Genau hier setzt das Schweizer Unternehmen Movigo an: Zusammen mit einem spanischen Software-Entwickler und einem französischen Handy-Hersteller hat Movigo Blabloo entwickelt, das angeblich «erste Smartphone der Kinder». Die Idee: Eltern können von ihrem eigenen Handy aus das Gerät der Kinder fernsteuern. Mitverfolgen, was das Kind tut, können Eltern allerdings nicht – der Bildschirm wird nicht 1:1 gespiegelt.

Bildschirm per Knopfdruck ausschalten

Wie Blabloo funktioniert, erklärt Movigo-Geschäftsführer Alessandro Palombo: «Beispielsweise können Sie damit dem Kind nur die Kamera freigeben oder nur den Zugriff auf spezielle Kinder-Apps erlauben.» Ebenso lässt sich über das Handy der Eltern der Bildschirm des Kinderhandys augenblicklich sperren.

Ganz generell wünschen wir uns keine Zukunft, in welcher Kinder über ein Smartphone gesteuert oder sogar überwacht werden.

▶ Ausgangsmaterial
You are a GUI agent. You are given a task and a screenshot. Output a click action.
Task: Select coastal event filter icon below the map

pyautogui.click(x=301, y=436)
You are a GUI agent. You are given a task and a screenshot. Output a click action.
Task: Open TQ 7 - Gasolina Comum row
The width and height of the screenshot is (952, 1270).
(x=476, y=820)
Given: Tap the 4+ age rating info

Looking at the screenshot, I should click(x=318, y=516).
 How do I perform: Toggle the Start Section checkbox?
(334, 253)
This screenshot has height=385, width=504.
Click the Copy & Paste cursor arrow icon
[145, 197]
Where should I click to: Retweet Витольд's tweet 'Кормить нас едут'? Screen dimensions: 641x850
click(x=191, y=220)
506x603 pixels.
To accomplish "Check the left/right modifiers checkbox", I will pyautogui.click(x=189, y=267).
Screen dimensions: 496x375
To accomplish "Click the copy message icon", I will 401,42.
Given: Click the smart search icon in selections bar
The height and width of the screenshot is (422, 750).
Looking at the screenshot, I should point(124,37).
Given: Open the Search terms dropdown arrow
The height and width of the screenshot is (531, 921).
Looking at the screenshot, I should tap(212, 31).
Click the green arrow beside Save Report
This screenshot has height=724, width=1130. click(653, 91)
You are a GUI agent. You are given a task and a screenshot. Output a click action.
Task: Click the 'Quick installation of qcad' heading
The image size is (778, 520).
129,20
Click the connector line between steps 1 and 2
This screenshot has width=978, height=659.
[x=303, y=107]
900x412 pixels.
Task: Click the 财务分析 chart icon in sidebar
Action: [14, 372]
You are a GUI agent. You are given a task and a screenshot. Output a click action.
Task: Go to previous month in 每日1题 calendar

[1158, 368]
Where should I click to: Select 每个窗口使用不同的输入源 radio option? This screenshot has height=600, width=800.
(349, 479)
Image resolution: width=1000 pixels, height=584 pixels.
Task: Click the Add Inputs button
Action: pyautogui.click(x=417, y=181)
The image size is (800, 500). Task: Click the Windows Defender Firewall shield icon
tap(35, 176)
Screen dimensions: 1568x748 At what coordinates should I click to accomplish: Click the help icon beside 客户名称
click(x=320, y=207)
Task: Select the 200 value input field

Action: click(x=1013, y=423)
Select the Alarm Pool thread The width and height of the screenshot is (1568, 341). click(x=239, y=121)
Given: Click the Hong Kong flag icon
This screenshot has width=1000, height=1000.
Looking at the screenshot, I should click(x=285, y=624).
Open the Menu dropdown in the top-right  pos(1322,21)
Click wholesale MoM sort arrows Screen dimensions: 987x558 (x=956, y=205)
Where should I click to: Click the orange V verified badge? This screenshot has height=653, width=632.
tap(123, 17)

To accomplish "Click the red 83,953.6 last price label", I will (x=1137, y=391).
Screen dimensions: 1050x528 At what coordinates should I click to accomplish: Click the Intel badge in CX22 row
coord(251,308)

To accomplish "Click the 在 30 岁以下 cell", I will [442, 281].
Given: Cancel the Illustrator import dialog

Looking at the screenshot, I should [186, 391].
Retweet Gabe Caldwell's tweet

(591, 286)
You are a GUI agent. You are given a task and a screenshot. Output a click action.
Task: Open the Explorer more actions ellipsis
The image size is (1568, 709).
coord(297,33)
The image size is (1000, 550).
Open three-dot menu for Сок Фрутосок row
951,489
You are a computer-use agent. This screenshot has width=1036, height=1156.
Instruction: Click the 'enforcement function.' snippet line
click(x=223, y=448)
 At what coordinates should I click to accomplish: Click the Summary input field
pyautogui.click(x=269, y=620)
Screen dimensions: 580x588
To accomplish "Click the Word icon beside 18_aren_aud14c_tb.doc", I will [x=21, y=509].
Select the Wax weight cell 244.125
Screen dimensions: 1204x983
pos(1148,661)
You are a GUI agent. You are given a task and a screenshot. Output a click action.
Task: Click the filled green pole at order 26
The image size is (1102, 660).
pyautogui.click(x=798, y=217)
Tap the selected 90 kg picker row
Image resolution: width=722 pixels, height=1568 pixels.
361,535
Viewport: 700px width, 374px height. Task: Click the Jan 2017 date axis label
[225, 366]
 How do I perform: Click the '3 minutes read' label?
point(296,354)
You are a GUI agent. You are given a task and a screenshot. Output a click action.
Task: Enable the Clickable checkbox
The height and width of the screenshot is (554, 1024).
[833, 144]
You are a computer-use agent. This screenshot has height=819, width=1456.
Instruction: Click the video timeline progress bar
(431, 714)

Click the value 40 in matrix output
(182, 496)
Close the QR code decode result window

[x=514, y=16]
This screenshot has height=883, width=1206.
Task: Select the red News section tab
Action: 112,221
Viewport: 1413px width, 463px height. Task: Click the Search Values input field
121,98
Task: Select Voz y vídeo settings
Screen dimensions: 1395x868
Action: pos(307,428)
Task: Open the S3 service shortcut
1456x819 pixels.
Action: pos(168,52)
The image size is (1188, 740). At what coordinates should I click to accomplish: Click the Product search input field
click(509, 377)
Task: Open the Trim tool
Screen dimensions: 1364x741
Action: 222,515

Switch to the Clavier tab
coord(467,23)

▶ Zu erledigen
a: Prüfe bitte, ob die folgenden Aussagen mit dem Text über das Kinder-Smartphone Blabloo übereinstimmen. Antworte jeweils mit Ja oder Nein und zitiere die entscheidenden Worte aus dem Text wörtlich.
(i) Eltern können auf ihrem eigenen Handy genau sehen, was auf dem Bildschirm des Kindes passiert.
(ii) Movigo hat Blabloo gemeinsam mit einem spanischen Software-Entwickler und einem französischen Handy-Hersteller entwickelt.
(iii) Über das Handy der Eltern lässt sich der Bildschirm des Kinderhandys sofort sperren.
b: Suche in den Datensätzen jede Zeile, die die Zeichenfolge „This“ enthält, und gib diese Zeilen unverändert wieder.

▶ Die Lösungen
a:
(i) Nein: „Mitverfolgen, was das Kind tut, können Eltern allerdings nicht – der Bildschirm wird nicht 1:1 gespiegelt.“
(ii) Ja: „Zusammen mit einem spanischen Software-Entwickler und einem französischen Handy-Hersteller hat Movigo Blabloo entwickelt“
(iii) Ja: „Ebenso lässt sich über das Handy der Eltern der Bildschirm des Kinderhandys augenblicklich sperren.“

b:
This screenshot has height=385, width=504.
This screenshot has height=724, width=1130. click(653, 91)
This screenshot has width=978, height=659.
Where should I click to: Select 每个窗口使用不同的输入源 radio option? This screenshot has height=600, width=800.
This screenshot has width=1000, height=1000.
Where should I click to: Click the orange V verified badge? This screenshot has height=653, width=632.
You are a computer-use agent. This screenshot has width=1036, height=1156.
You are a computer-use agent. This screenshot has height=819, width=1456.
This screenshot has height=883, width=1206.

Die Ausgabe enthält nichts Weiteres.